> [TASK DIRECTIONS]:
Swap "sidebar" for "side panel" in the part of the items that opens at the start of the items and closes with the line containing "Action: click(62, 16)", both ends included. Give only that part again, with everything else unchanged.

> [DATA IN THIS EXERCISE]:
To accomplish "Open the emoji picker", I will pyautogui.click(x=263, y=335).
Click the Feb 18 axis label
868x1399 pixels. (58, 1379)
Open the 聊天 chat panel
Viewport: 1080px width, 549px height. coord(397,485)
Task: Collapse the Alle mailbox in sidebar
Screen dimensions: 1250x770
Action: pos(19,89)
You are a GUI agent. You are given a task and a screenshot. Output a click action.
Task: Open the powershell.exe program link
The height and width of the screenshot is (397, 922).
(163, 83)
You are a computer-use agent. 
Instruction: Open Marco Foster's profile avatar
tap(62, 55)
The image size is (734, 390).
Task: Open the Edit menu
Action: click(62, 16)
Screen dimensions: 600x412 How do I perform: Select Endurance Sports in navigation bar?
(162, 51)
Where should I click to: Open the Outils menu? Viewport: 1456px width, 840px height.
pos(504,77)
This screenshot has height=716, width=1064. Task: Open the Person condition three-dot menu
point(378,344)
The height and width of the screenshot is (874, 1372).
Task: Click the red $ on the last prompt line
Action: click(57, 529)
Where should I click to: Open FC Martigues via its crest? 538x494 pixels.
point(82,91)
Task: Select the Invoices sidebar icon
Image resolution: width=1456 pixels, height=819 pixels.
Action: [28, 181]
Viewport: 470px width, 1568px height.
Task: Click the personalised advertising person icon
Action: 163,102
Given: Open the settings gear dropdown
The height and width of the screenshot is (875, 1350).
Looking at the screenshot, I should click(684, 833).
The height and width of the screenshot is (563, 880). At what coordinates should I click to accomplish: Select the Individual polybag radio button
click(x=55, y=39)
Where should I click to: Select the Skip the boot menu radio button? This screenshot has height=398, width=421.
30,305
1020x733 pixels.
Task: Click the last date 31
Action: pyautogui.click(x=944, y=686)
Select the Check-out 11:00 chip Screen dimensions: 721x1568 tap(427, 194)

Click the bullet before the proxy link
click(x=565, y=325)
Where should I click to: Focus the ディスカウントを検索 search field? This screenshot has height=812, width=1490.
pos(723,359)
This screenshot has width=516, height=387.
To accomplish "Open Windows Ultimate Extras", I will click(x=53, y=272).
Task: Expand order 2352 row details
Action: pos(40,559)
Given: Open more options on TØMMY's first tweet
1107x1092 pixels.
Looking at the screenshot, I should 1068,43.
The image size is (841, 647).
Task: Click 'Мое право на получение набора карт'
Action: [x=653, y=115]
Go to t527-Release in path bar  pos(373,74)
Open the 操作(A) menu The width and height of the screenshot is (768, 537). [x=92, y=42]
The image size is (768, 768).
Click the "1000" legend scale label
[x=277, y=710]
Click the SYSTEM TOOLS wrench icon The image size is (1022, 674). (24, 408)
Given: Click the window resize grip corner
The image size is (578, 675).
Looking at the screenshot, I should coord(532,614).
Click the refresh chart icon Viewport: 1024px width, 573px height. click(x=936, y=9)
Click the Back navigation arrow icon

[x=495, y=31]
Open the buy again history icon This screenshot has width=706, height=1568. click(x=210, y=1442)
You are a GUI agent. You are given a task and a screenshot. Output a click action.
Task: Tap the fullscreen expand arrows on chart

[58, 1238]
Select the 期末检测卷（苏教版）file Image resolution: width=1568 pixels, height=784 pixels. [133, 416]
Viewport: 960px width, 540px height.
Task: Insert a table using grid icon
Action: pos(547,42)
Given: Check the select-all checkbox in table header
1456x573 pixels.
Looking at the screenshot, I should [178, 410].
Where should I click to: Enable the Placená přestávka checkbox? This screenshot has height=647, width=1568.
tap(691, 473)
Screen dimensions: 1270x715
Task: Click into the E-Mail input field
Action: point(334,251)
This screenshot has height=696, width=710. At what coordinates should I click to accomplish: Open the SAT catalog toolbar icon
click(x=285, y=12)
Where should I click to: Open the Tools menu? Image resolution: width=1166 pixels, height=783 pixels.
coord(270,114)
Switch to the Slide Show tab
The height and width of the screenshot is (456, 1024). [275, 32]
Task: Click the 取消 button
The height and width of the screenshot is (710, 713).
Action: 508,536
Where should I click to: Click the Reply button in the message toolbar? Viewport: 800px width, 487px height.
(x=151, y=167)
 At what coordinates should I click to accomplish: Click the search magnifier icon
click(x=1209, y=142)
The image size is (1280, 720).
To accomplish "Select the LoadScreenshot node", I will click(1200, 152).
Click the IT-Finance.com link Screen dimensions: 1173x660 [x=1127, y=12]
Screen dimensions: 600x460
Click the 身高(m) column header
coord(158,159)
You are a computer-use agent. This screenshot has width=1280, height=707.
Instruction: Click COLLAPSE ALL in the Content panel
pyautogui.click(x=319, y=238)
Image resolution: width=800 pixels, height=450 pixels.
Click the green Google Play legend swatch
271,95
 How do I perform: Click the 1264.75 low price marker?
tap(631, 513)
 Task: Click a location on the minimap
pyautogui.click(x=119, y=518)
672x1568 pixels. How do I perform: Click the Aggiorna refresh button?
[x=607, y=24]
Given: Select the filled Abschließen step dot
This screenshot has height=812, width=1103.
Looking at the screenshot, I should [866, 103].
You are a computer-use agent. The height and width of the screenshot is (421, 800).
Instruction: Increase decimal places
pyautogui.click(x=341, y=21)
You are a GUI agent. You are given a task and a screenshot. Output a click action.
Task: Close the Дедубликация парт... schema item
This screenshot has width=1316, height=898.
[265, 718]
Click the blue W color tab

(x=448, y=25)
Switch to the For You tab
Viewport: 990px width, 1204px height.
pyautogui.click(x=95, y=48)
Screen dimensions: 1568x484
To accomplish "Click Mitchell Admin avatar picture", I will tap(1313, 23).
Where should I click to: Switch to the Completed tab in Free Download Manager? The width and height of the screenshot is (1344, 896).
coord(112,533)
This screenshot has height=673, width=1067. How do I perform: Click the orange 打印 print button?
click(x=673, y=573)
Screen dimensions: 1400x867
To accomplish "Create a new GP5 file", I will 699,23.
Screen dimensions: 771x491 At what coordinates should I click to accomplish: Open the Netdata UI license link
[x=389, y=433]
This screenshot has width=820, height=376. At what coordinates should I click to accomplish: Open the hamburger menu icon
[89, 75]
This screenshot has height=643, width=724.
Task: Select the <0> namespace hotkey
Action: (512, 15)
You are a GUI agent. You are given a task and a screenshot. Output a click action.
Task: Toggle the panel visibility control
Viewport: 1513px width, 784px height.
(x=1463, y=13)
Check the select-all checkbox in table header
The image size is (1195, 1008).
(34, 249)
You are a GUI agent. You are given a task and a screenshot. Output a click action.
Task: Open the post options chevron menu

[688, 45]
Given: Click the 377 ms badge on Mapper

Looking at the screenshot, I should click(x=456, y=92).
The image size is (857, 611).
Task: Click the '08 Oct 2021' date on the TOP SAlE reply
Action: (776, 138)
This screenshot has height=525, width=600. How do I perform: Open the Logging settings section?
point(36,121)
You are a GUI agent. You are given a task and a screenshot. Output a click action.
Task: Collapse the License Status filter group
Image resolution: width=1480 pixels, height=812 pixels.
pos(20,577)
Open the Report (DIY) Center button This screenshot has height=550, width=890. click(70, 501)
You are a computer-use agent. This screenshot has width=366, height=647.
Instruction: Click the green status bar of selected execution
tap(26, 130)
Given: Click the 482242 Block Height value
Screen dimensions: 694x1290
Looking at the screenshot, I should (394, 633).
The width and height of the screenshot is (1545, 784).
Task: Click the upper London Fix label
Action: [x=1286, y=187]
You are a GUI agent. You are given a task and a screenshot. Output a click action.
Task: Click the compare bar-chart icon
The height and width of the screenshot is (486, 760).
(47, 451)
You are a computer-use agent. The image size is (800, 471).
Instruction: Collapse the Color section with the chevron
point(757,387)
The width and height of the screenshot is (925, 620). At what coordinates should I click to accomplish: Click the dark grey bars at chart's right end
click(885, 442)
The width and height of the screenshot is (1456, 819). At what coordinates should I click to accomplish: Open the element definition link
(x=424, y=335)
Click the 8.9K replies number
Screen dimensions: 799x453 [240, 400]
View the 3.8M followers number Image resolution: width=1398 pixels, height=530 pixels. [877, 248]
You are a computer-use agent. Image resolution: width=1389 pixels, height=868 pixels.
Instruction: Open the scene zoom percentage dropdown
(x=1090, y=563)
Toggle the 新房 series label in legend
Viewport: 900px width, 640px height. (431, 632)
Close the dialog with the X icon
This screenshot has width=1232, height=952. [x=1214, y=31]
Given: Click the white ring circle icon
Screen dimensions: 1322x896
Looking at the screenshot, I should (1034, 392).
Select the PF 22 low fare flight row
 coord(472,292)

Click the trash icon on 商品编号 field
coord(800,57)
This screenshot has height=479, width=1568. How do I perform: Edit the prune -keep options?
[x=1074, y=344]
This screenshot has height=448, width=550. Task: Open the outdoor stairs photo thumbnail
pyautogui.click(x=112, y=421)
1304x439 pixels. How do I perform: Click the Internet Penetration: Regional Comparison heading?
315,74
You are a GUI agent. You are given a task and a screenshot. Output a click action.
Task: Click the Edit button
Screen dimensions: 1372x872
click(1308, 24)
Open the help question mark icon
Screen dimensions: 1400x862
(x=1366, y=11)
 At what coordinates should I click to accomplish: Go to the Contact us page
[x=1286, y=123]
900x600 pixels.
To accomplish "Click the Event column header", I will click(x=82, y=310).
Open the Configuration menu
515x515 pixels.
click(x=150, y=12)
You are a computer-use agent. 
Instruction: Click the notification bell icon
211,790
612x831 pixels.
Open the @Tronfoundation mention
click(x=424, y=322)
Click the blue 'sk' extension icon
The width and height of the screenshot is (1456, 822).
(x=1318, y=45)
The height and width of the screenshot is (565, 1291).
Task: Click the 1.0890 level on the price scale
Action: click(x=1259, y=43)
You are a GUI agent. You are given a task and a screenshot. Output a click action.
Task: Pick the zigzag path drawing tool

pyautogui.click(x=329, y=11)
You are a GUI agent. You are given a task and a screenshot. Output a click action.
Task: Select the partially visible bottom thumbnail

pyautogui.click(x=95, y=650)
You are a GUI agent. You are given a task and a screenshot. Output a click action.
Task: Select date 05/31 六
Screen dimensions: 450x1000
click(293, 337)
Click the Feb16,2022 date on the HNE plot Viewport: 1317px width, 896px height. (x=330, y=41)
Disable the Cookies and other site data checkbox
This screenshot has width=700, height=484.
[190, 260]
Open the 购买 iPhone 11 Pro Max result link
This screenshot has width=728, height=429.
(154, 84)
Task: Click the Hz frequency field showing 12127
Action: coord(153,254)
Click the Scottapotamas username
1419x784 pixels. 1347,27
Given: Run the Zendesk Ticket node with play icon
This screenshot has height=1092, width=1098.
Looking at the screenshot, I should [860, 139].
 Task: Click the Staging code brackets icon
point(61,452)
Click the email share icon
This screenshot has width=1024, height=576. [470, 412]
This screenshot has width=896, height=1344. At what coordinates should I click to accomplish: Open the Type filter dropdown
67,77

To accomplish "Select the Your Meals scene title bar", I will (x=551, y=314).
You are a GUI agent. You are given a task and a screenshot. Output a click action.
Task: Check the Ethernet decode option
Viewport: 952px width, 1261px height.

> [OUTPUT OF THE EXERCISE]:
To accomplish "Open the emoji picker", I will pyautogui.click(x=263, y=335).
Click the Feb 18 axis label
868x1399 pixels. (58, 1379)
Open the 聊天 chat panel
Viewport: 1080px width, 549px height. coord(397,485)
Task: Collapse the Alle mailbox in side panel
Screen dimensions: 1250x770
Action: pos(19,89)
You are a GUI agent. You are given a task and a screenshot. Output a click action.
Task: Open the powershell.exe program link
The height and width of the screenshot is (397, 922).
(163, 83)
You are a computer-use agent. 
Instruction: Open Marco Foster's profile avatar
tap(62, 55)
The image size is (734, 390).
Task: Open the Edit menu
Action: click(62, 16)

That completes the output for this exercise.